RFC Errata
RFC 4234, "Augmented BNF for Syntax Specifications: ABNF", October 2005
Note: This RFC has been obsoleted by RFC 5234
Source of RFC: IETF - NON WORKING GROUPArea Assignment: app
Errata ID: 777
Status: Rejected
Type: Technical
Publication Format(s) : TEXT
Reported By: Zoltan Ordogh
Date Reported: 2006-09-18
Rejected by: Alexey Melnikov
Date Rejected: 2010-09-02
Section 3.4 says:
A range of alternative numeric values can be specified compactly, using dash ("-") to indicate the range of alternative values.
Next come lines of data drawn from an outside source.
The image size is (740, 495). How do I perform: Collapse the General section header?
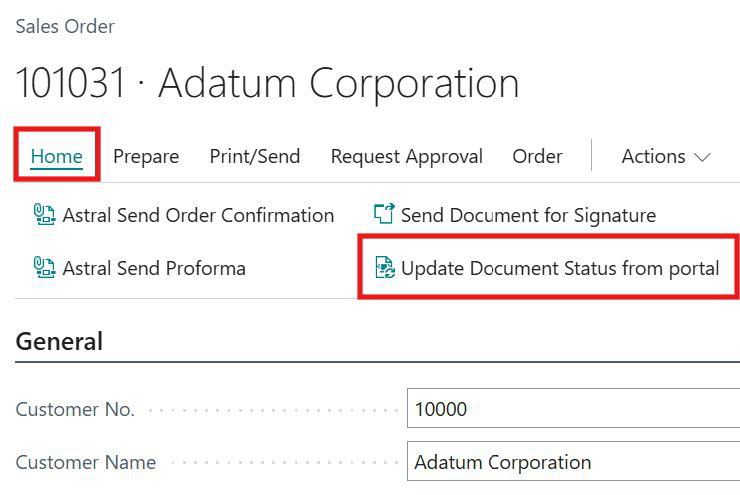(59, 341)
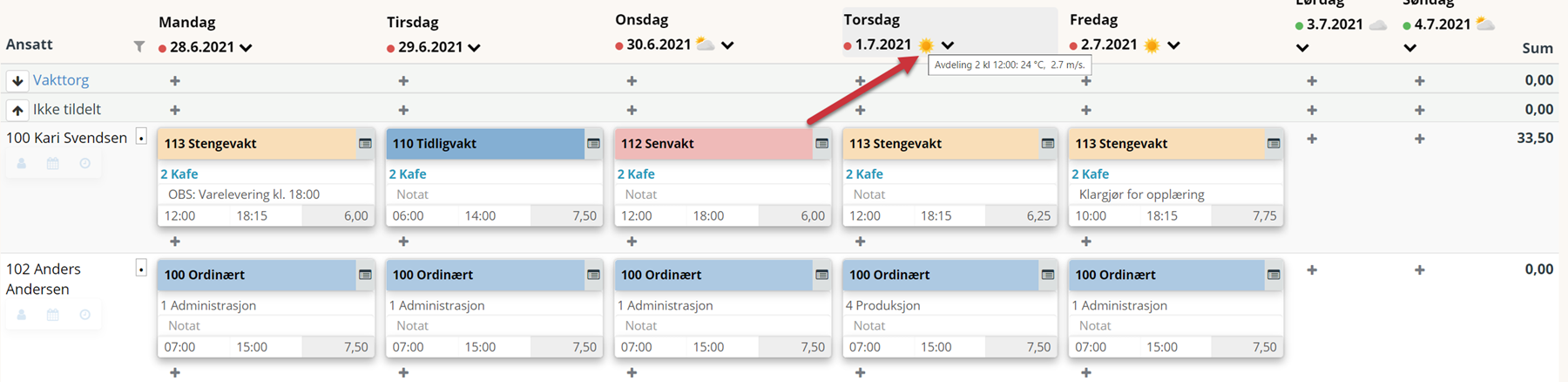Toggle the small checkbox beside Kari Svendsen
Viewport: 1568px width, 382px height.
tap(141, 137)
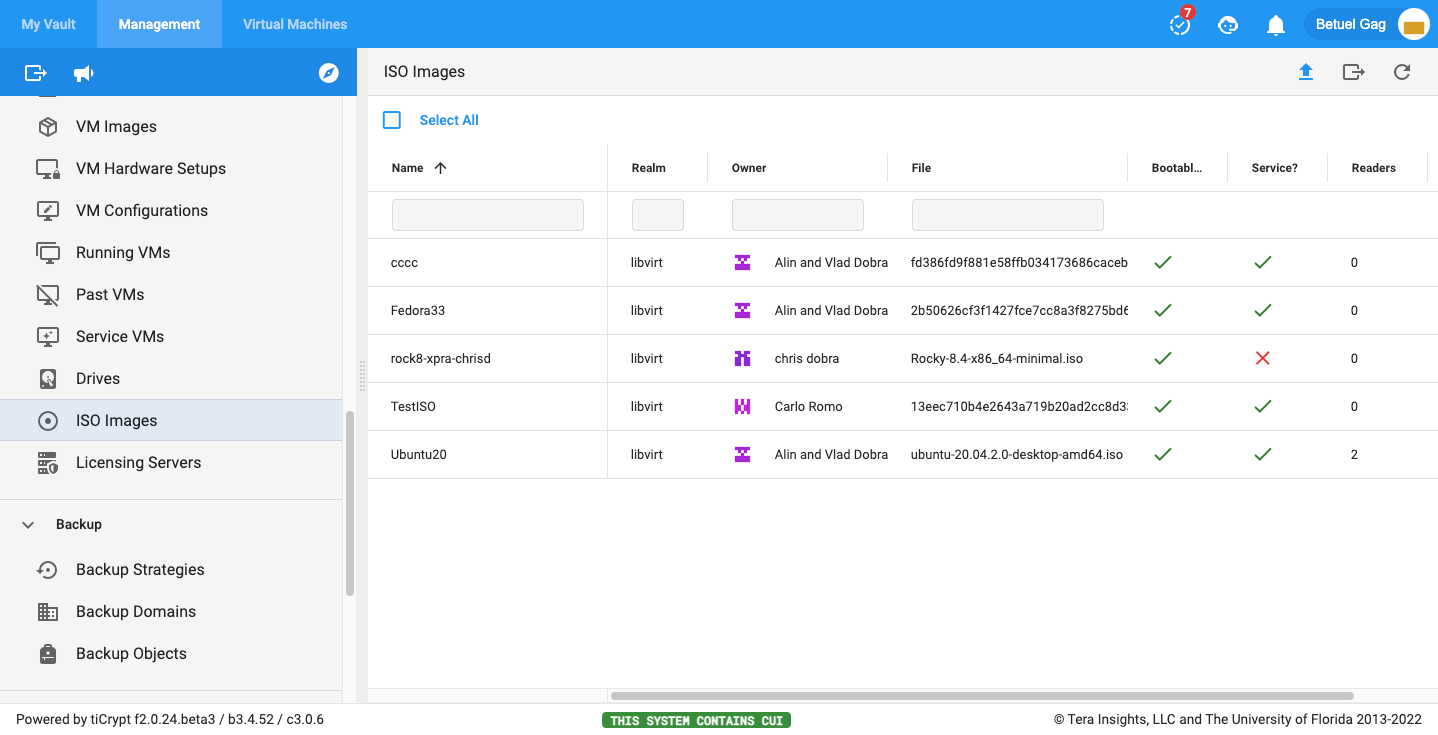Open the pending tasks icon with badge 7
1438x735 pixels.
(x=1180, y=25)
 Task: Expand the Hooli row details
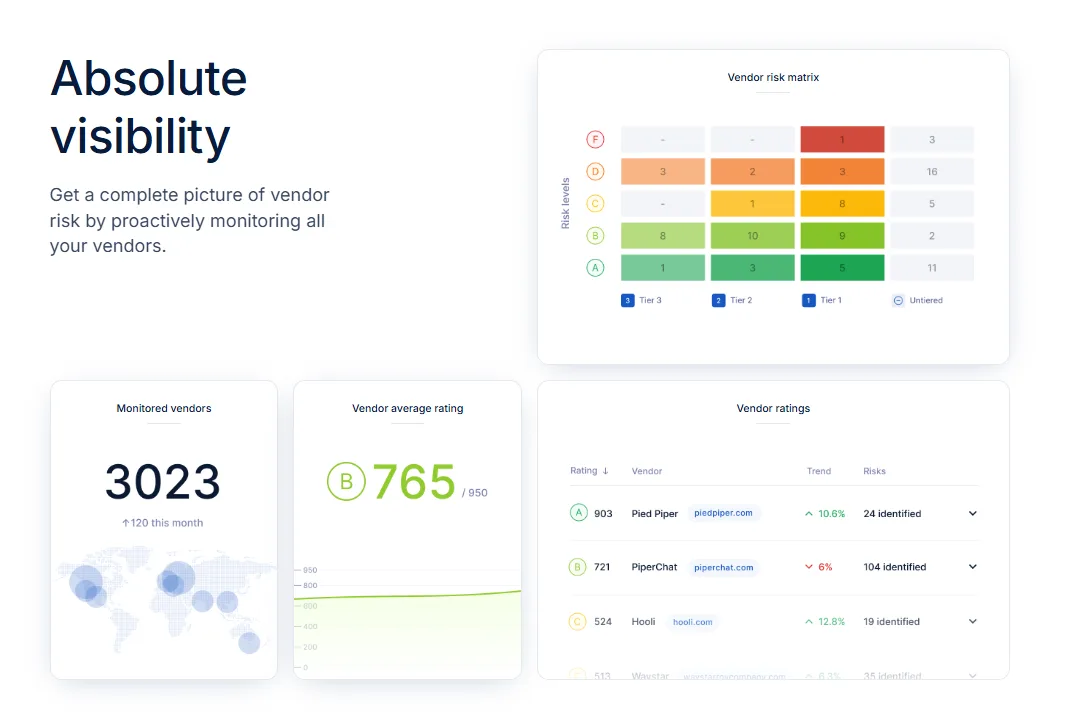(972, 621)
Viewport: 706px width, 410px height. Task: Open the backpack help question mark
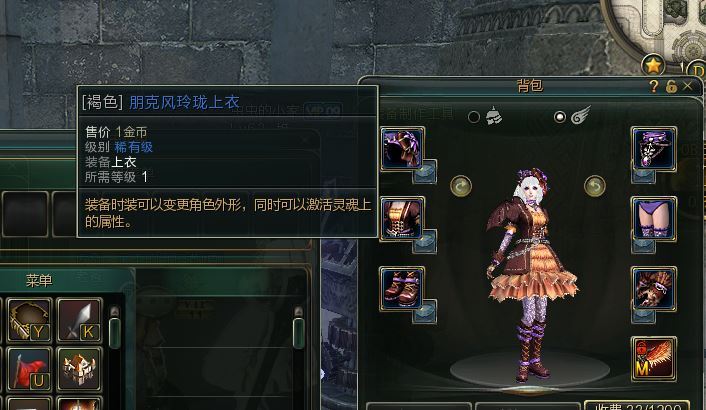click(654, 86)
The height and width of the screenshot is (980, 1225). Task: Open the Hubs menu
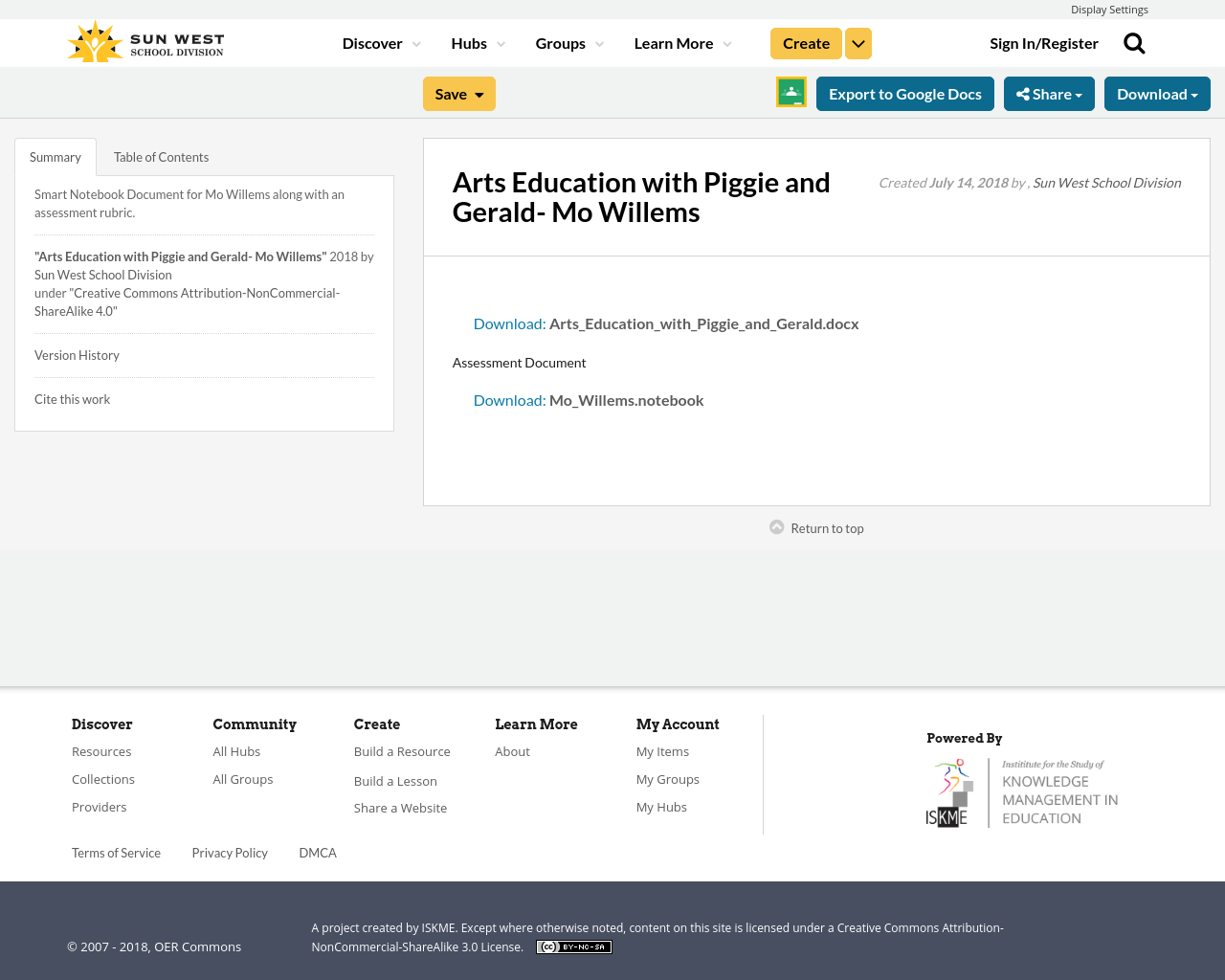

Hence: DIGIT = %x30-39 is equivalent to: DIGIT = "0" / "1" / "2" / "3" / "4" / "5" / "6" / "7" / "8" / "9"
It should say:
[not supplied]
Notes:
The word equivalent is correct only when US-ASCII character set is used, since:
DIGIT = %x30-39 ;
means any hexadecimal value between 0x30 and 0x39,
while
DIGIT = "0" / "1" / "2" / "3" / "4" / "5" / "6" / "7" / "8" / "9" ;
means any digit from 0 thru 9.
from pending
--VERIFIER NOTES--
As per Note in Section 2.3:
ABNF strings are case-insensitive and the character set for these
strings is us-ascii.
So these 2 representations *are* equivalent.